Norbert Walter-Borjans („Nowabo“) und Saskia Esken haben deshalb gute Chancen, die Stichwahl knapp zu gewinnen. Aber brächte dieser Sieg die Partei wirklich nach vorn? Nowabo eiert in Fragen der GroKo herum und vermeidet den Richtungsstreit. Eine Veranstaltung mit dem Linkspolitiker De Masi sagte er ab, den Auto-Lobbyisten Gabriel umgarnt er. Am Ende wäre die neue Doppelspitze der SPD so schwach wie Kramp-Karrenbauer als CDU-Chefin. Die Niederlagenserie würde sich fortsetzen. Vermutlich putscht eher die CDU gegen ihre Vorsitzende, als dass die SPD die Große Koalition mit einer klaren politischen Begründung platzen lässt.
Kommentare 3
Jetzt zerstört uns doch nicht unsere letzten Hoffnungen zur Regeneration der SPD indem ihr Norbert Walter-Borjans und Saskia Esken halbherzigkeit vorwerft. Scholz und Co. wäre der glatte Selbstmord dieser ehemals ruhmreichen revolutionären Partei.
Im Grunde ist das Vorsitzenden-Mimikry mit vorab feststehendem Ergebnis einfach nervig – vor allem, wo nunmehr auch der »linke« Schulz massive Anschubhilfe leistet für den »rechten« Scholz (inklusive Seifenoper, wo man das Taschentuch rausholen muß – vo allem im achten Akt dem Titel: »Du, ich würde dir gern was sagen«).
Das ist Schmierentheater, aber das Ergebnis mit dem Namen Scholz stand von Anfang an fest. Richtiger Rückschluss kann so nur der sein, dass die kleinbürgerliche Restbasis der Partei in einer Verfassung ist, in der sie so gut wie alles abnicken würde. Entsprechend denke ich, dass man den Festhallenschmuck mit viel rotem Lametta, Bebel und Brandt langsam abbauen kann. Soziologisch allein von Interesse sein kann allenfalls die Frage, wie viele sich via Scholz-Stimme existenziell selbst in die Hartz-IV-Hölle schießen, oder ob auch die unteren Partei-Restkader sich wohnlich in Öffentlichem Dienst oder vergleichbar abgesicherten Sphären eingerichtet haben.
Ich persönlich bin bei der Beantwortung der letzten Frage noch unschlüssig. Und schwanke beantwortungstechnisch entsprechend zwischen Schrebergarten-Masochismus und Acht-Prozent-Karrierismus.

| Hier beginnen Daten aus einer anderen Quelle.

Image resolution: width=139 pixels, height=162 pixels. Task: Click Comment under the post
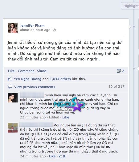tap(26, 71)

Die Bundestagsfraktion der SPD wird nicht "freiwillig" die GroKo verlassen und Neuwahlen anstreben. Ebensowenig die CDU. Beide hätten ein Desaster zu erwarten, von dem vor allem die AfD profitieren dürfte. Soll man sich das wünschen? Und wenn NoWaBo zum Thema GroKo "herumeiert" zeigt das nur professionellen Verstand. Man stelle sich ihn als Parteivorsitzenden vor, der die GroKo kündigt und die Bundesttagsfraktion lehnt das ab. Da könnte er auch gleich wieder einpacken. Politik macht man nicht, nur damit "was los" ist und die Journalisten was zu schreiben haben.
Zu befürchten ist, dass die Union ihre Machtoptionen an der Seite der AfD auslotet. Da ist eine Machtperspektive. Wo ist die auf der Linken?